Yoni Tucks is the practice of performing kegels with your yoni egg while in the pelvic tuck position.  The pelvic tuck position is commonly used durning the Barre routine.  Tucking during each movement will allow more focus on the pelvic floor and giving you a more advanced work out.  Tucking refers to a having a heavy tailbone while your behind is tucked inward with a straight back.   Tucking movements should be tiny pulses not big.  

  • This is an advanced exercise, make sure you have mastered the perfect kegel before trying the Yoni Tuck.
  • If you are having trouble keeping your balance, try holding on lightly to the back of a chair. 

The Basic Tuck: Start by standing shoulder width apart, slightly bending your knees, drop your tail bone and tuck your behind in while your upper body stays straight.  Once you have the tuck position engaged, do tiny pulses engaging your tuck while contracting your kegels.    

Yoni tuck

Bridge Tuck: Get into the basic bridge pose then engage your pelvic area in the tuck position.  Do tiny tucks 1" up / 1" down while contracting your kegels on each up movement and releasing on each down movement.  Repeat for as many reps as needed.

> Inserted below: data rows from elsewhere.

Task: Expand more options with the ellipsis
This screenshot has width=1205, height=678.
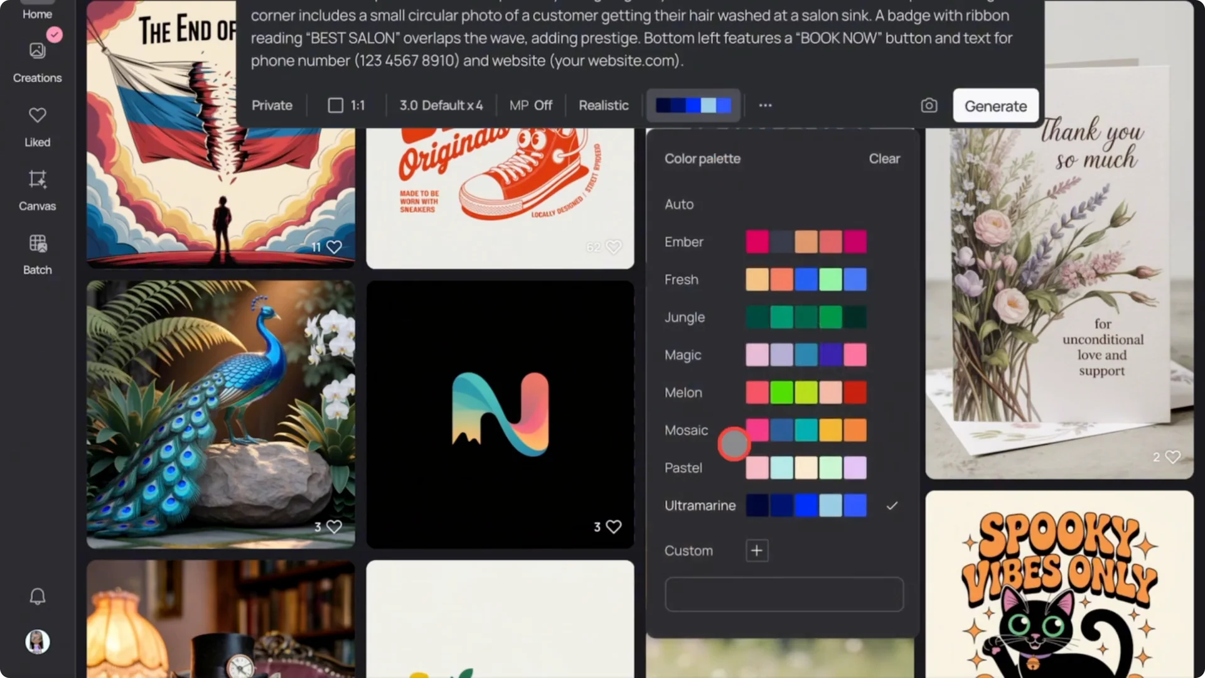Action: [764, 105]
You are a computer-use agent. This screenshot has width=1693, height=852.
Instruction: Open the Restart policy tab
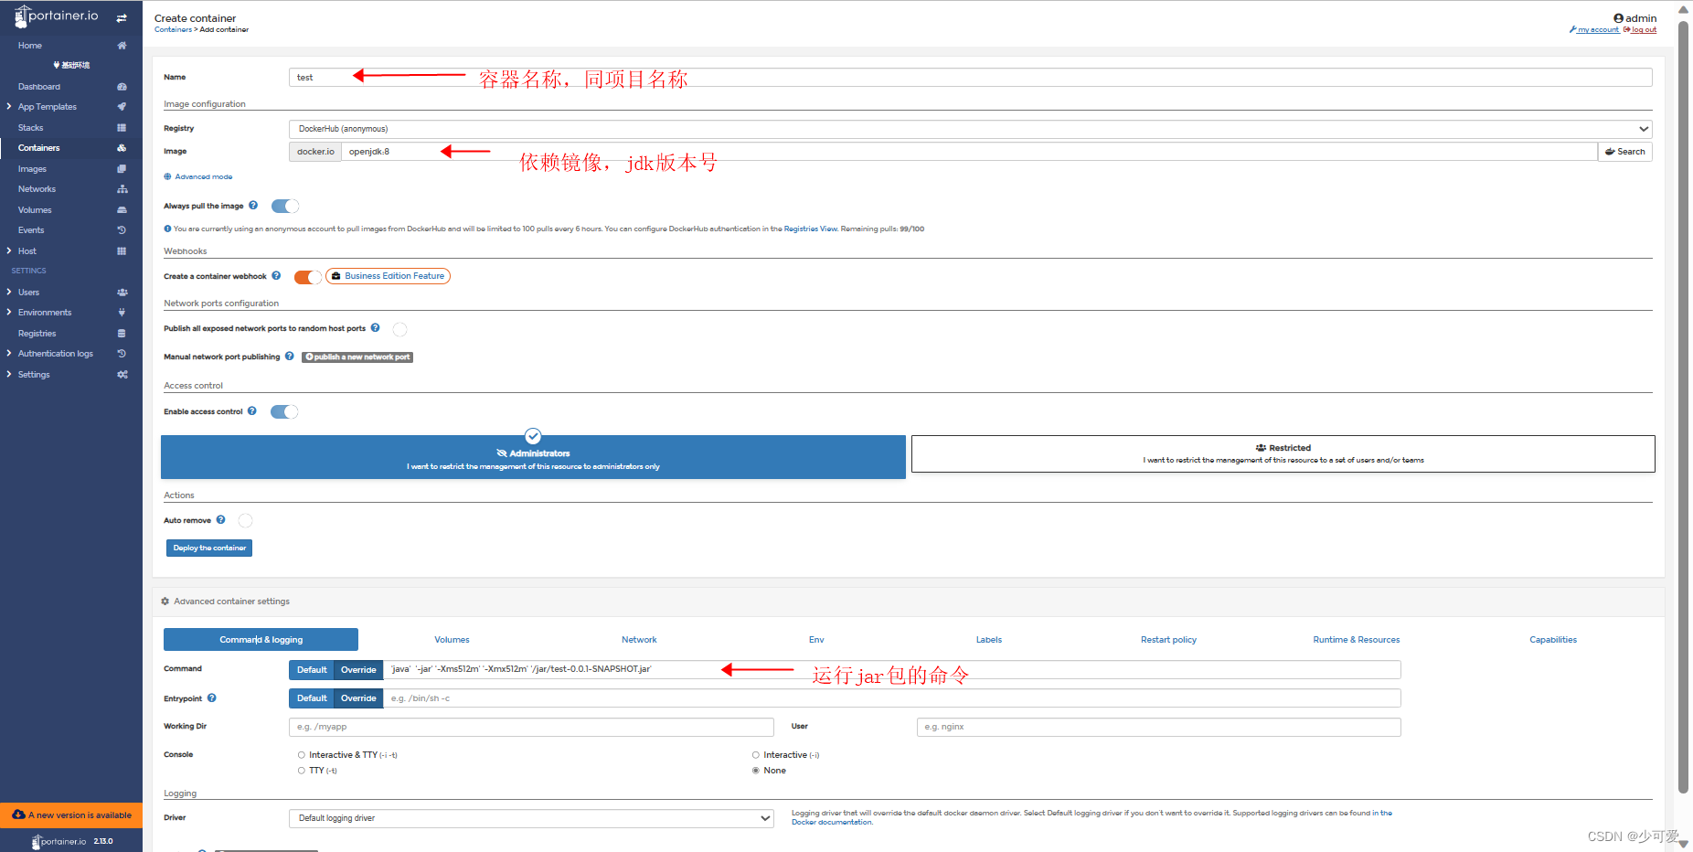(x=1168, y=639)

Try tucking to each side; tuck right, kegel, release, tuck left, kegel, release, repeat. 

Diamond Tuck: Start by stand with your heels touching and feet facing out, then raise your heels off the grounding standing on your tippy toes.  Make sure your heels stay glued together and then get into the tuck position with slightly bended knees.  Do tiny tucks engaging your pelvic area while kegeling, repeat as many reps as needed.  Now Try going down 1" contract a kegel, go back up 1" and release.  Repeat for as many reps as needed. 

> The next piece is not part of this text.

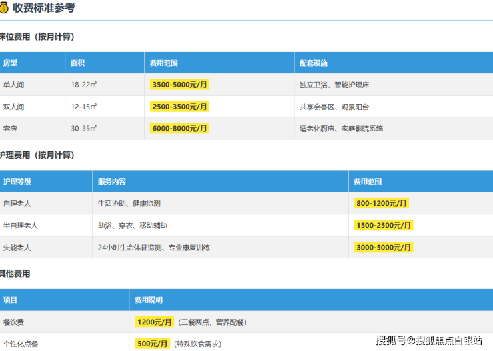The image size is (493, 351).
Task: Click the highlighted 1500-2500元/月 nursing fee
Action: click(384, 226)
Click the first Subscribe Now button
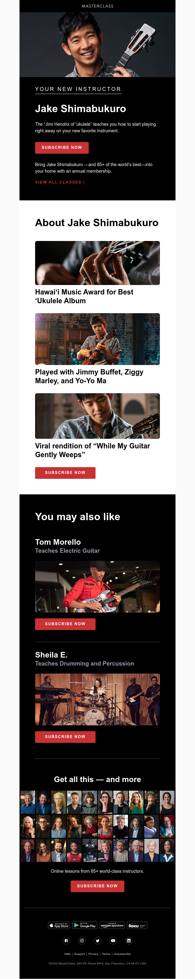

Lunge Tuck: Stand with your legs shoulder width apart, knees slightly bent, raise up to your tippy toes and then take one leg backwards about 2 feet keeping a slight bend in both legs.  Make sure you stay in your tucked position. Now begin your tuck pulses at the same time you contract your kegels.  

Lift Tuck: Lay flat on your back bringing your legs up and closed together, try to keep your legs as straight as possible (having a bend is ok, the straighter your legs the more challenge it will be).  Slightly tuck and lift your behind up pushing your legs to the ceiling.  For each tuck/lift contract your kegels, release and drop your behind.  Repeat for as many reps as needed.